Dan adapun mereka yang takut akan maqam Rabb-nya dan menahan nafsnya dari
hawa (An-Naaziat [79]: 40).
Jika ego tidak dikonstruksi-baru oleh nafs, maka akan menjadi pabrik penghasil
sayyiah, dimana racun hati ini secara efektif dapat mematikan qalb. Kesadaran,
secara psikologis, berpusat di ego, sementara qalb dan nafs berada di bawah level
kesadaran atau di ketaksadaran (unconsciousness).

9
Jika hijab kompleks dan sayyiah lenyap, maka ego akan mengorbit ke nafs dan
memperluas bidang kesadaran. Ketika ego di bawah kontrol nafs maka kekuatan
syahwat dan hawa akan berada di bawah kendali amr si nafs, dan ketika pusat
kesadaran berpindah ke nafs maka nafs menjadi pusat kepribadian yang bersifat utuh
mencakup baik level sadar maupun level tak sadar. Dengan berkiblatnya ego ke nafs
maka seluruh indera jasad berada di bawah kontrol nafs dan qalb, disini inderawi dan
pikiran memperoleh kekuatan tambahan berupa aspek ruhani yang berpusat di qalb,
manusia menjadi berfikir dan ber-aql dengan qalb-nya.
Qalb bagaikan raja, jika shalih rajanya maka shalih pula tentara-tentaranya, dan jika
jahat rajanya maka jahat pula tentara-tentaranya. (Rasulullah SAW)
Jika cahaya qalb tidak menyentuh ego dan pikiran, maka pada hakikatnya manusia
belum mengenal qalb-nya apalagi memfungsikannya. Karena qalb tak berfungsi, maka
manusia tersebut dikatakan belum memiliki qalb (buta hati) kecuali hati jasmaniahnya
saja, dan hanya memiliki satu akal yaitu pikirannya saja.
Mereka memiliki qalb tetapi tidak digunakan untuk memahami, mereka memiliki
mata tetapi tidak digunakannya untuk melihat, dan mereka mempunyai telinga tetapi
tidak digunakannya untuk mendengar, mereka seperti ternak bahkan lebih tersesat
(Al-Araf [7]: 179).
Dengan transformasi akal dari ego ke lubb, maka kesadaran seseorang ditransformasi
terus-menerus hingga menyentuh Lathifah Ilahiyah, sehingga qalb-nya melihat al-
haq dimana-mana (Al-Fushshilat [41]: 53).
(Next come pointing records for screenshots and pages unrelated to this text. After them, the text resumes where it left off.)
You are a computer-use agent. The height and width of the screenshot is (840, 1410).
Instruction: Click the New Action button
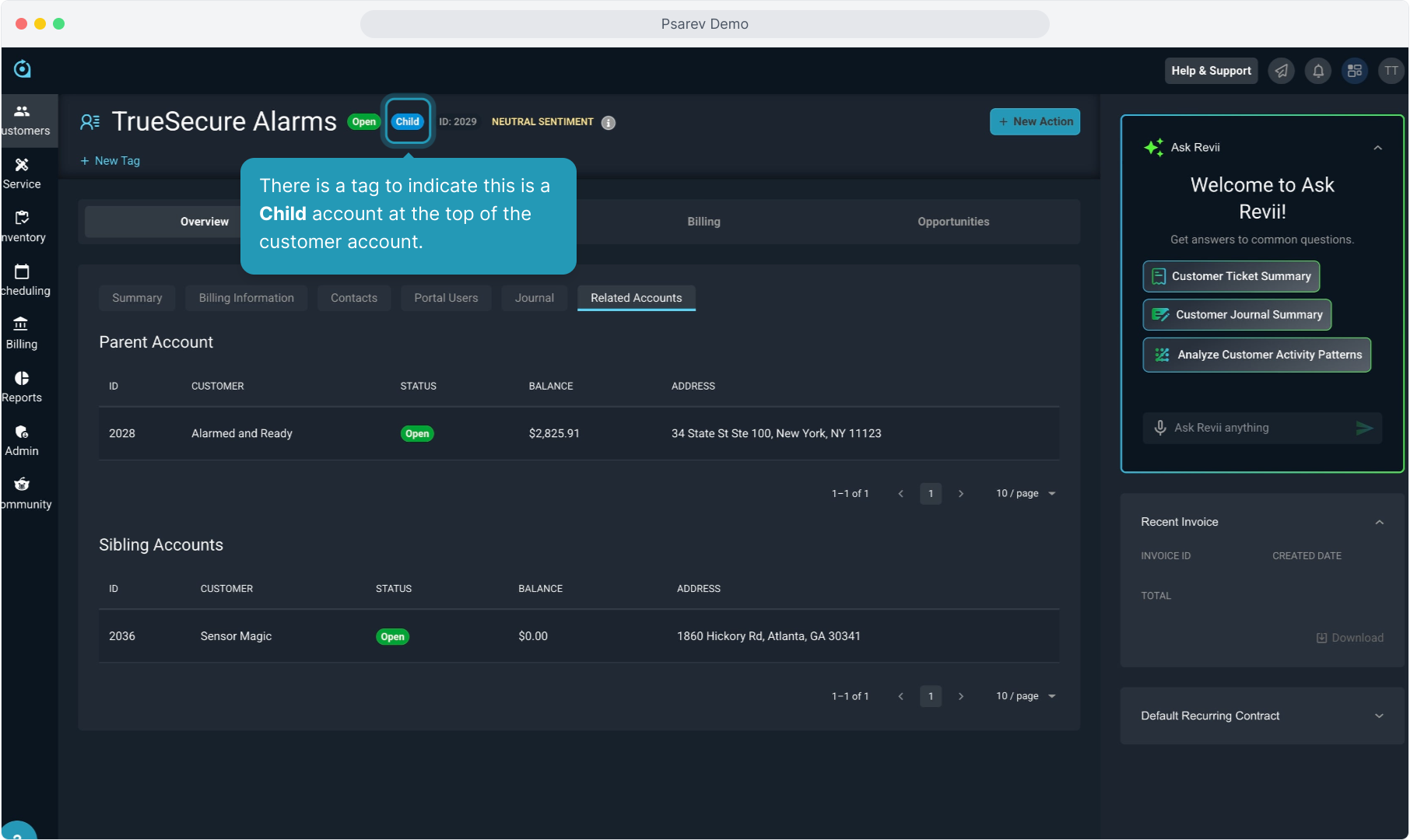pos(1034,121)
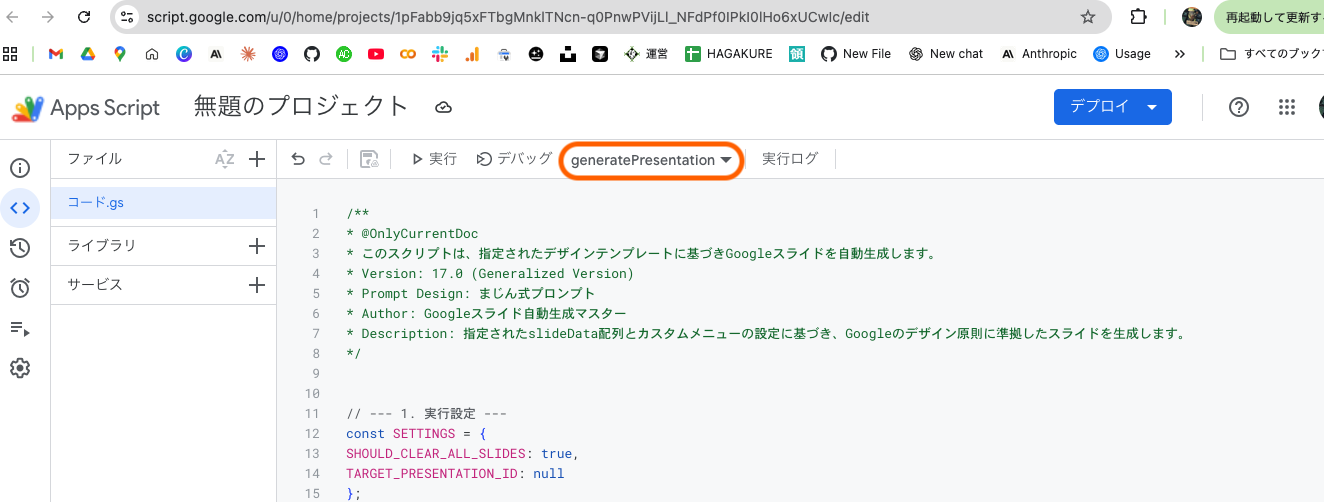Click the 実行 run button

434,159
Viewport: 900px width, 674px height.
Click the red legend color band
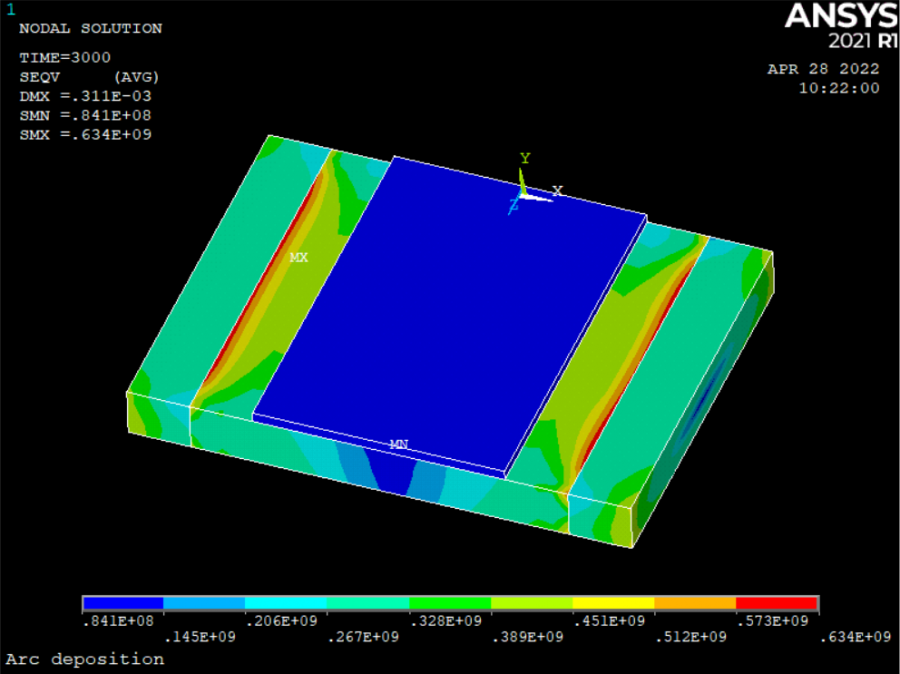click(x=777, y=604)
Dalam dunia tashawwuf, hirarki uruj
kesadaran batin mencakup tujuh proses

Dalam proses ini, tahapan insan untuk memenuhi struktur yang dituntut oleh An-Nuur
[24]: 35 menjadi terlampaui. Ini adalah proses manusia untuk mengenal Rabb-nya,
yang harus diawali dengan kesadaran atas keberadaan nafs dalam jasadnya sebagai jati
diri yang sebenarnya.
Barangsiapa mengenal nafsnya maka akan mengenal Rabb-nya. (Rasulullah SAW)
Dengan bermujahadah pada proses tazkiyyatun-nafs maka instrumen mata dan telinga
batin (nafs) akan mulai bangun secara bertahap. Seperti bangunnya akal jasadi pada
bayi oleh tumbukan terus menerus citra alam dunia melalui indera mata dan
telinganya, maka pengendalian mata dan telinga jasmani dari hal-hal yang diharamkan
Allah Taala akan mencergaskan kembali penglihatan dan pendengaran si nafs, dan
dengan sehatnya dua indera batin tersebut akan mulai mengaktivasi akal jiwa (lubb).
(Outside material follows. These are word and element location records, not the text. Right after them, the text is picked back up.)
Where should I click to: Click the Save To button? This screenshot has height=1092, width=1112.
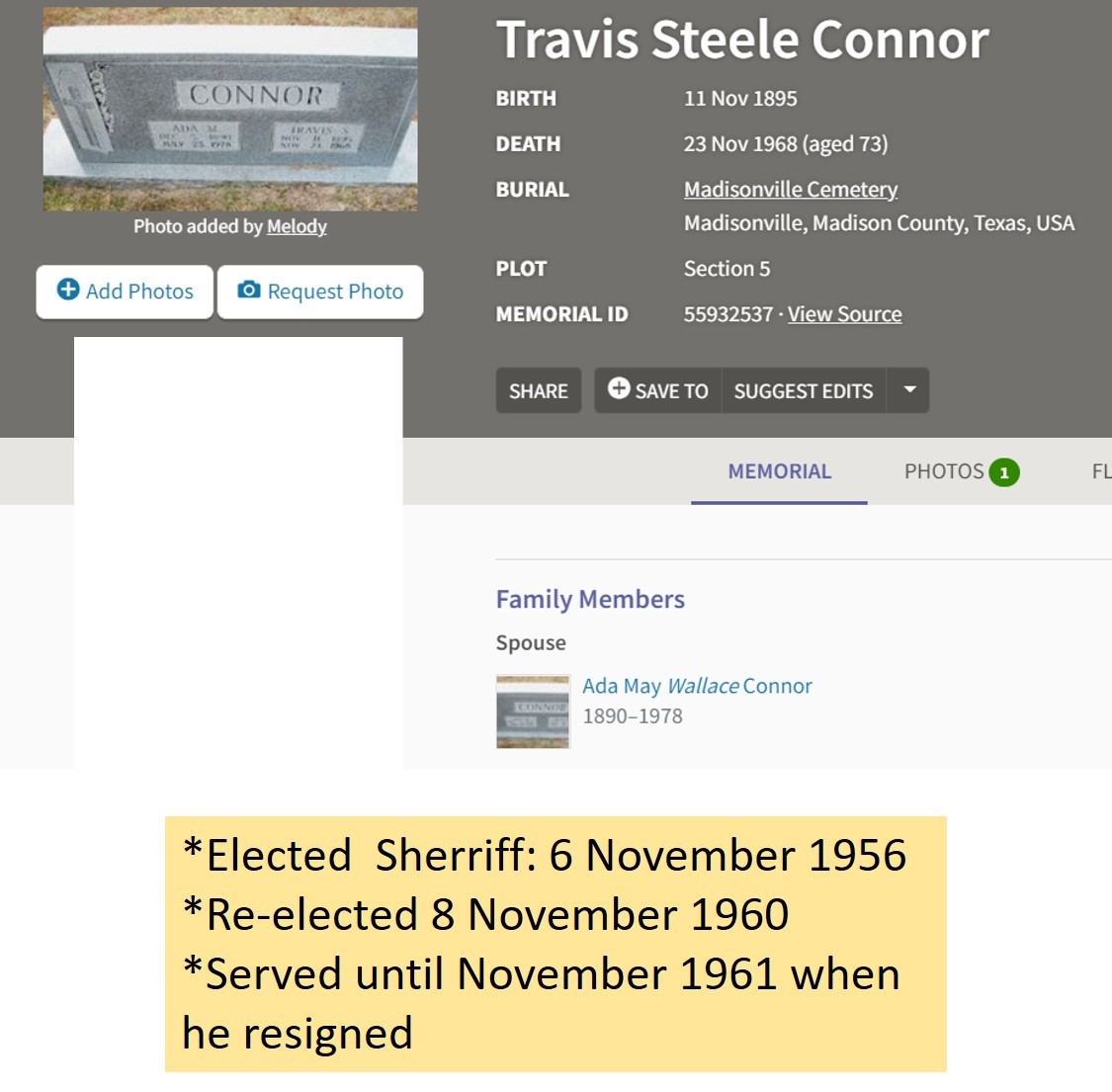click(x=658, y=390)
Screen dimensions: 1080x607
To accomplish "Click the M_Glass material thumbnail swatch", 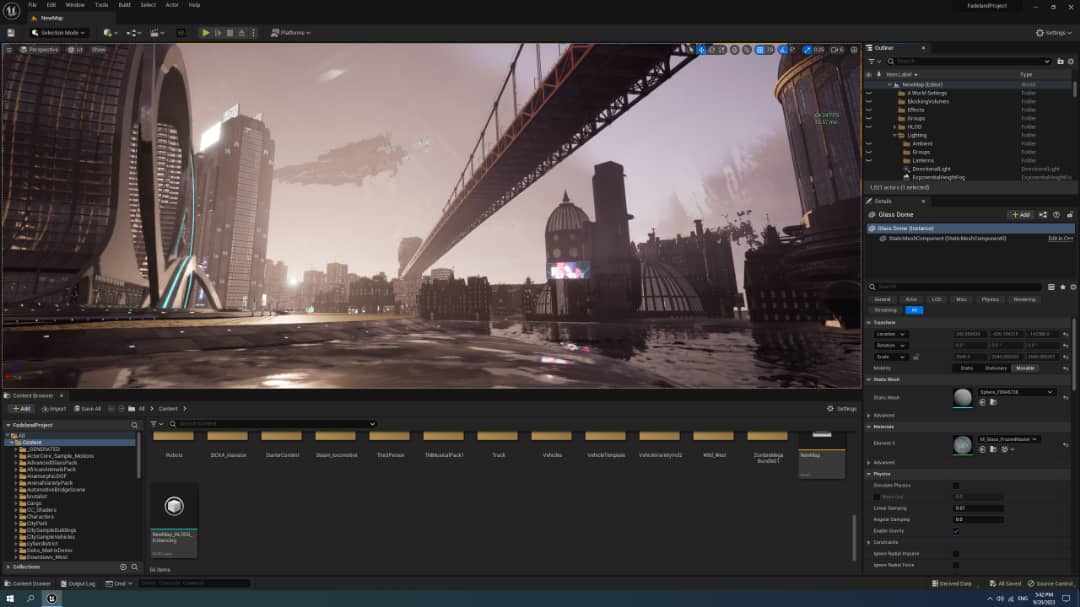I will [x=962, y=444].
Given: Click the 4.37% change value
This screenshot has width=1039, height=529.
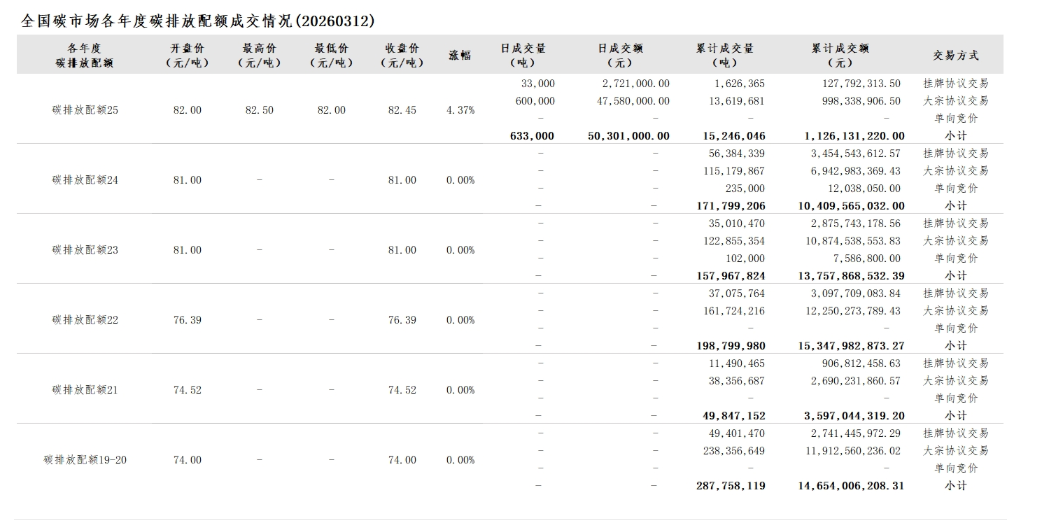Looking at the screenshot, I should (460, 110).
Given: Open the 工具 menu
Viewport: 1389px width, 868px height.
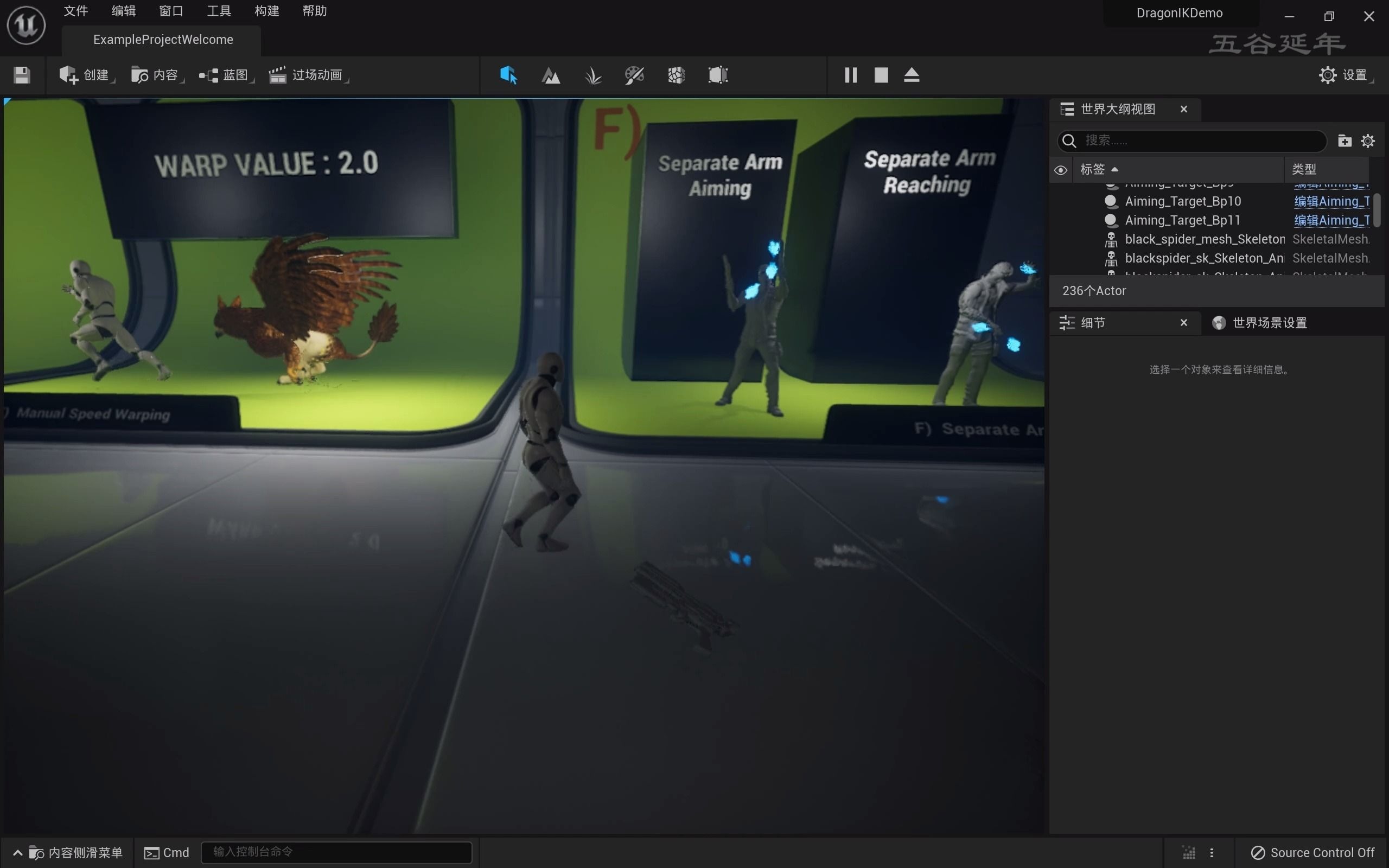Looking at the screenshot, I should [219, 11].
Manusia yang lubb-nya hidup dinamai sebagai Ulul-Albaab, dan hanya Ulul-Albaab
yang bisa memahami kalimah Ilahiyah di alam semesta.
Allah memberikan hikmah kepada siapa yang dikehendaki-Nya. Dan barangsiapa
diberi hikmah, sungguh ia telah diberi kebaikan yang banyak. Dan tidak ada yang
dapat mengambil pelajaran kecuali Ulul-Albaab (Al Baqarah [2]: 269).

10
Proses uruj tadi merupakan proses taubat, dimana makna taubat adalah perjalanan
kembali menuju Allah, merupakan proses ditariknya si hamba mendekat kepada-Nya,
dan ini akan melampaui semesta alam-alam, karena jarak antara si hamba dengan Dia
adalah tak hingga. Dan tidak ada alam yang ia lampaui, kecuali lubb-nya akan
menguasai urusan-urusan di alam tersebut. Siapa yang bertaubat (kembali kepada
Allah) maka itu baru awal dari hidayah (pemberian petunjuk), dan siapa yang tidak
mencari Allah (tidak bertaubat) maka mendzalimi dirinya sendiri.
Dialah yang memperlihatkan kepadamu ayat-ayat-Nya dan menurunkan kepadamu
rizki dari langit (jiwa). Dan tidak ada yang bisa mengambil pelajaran kecuali orang-
orang yang bertaubat(kembali). (Al-Mumin [40]: 13)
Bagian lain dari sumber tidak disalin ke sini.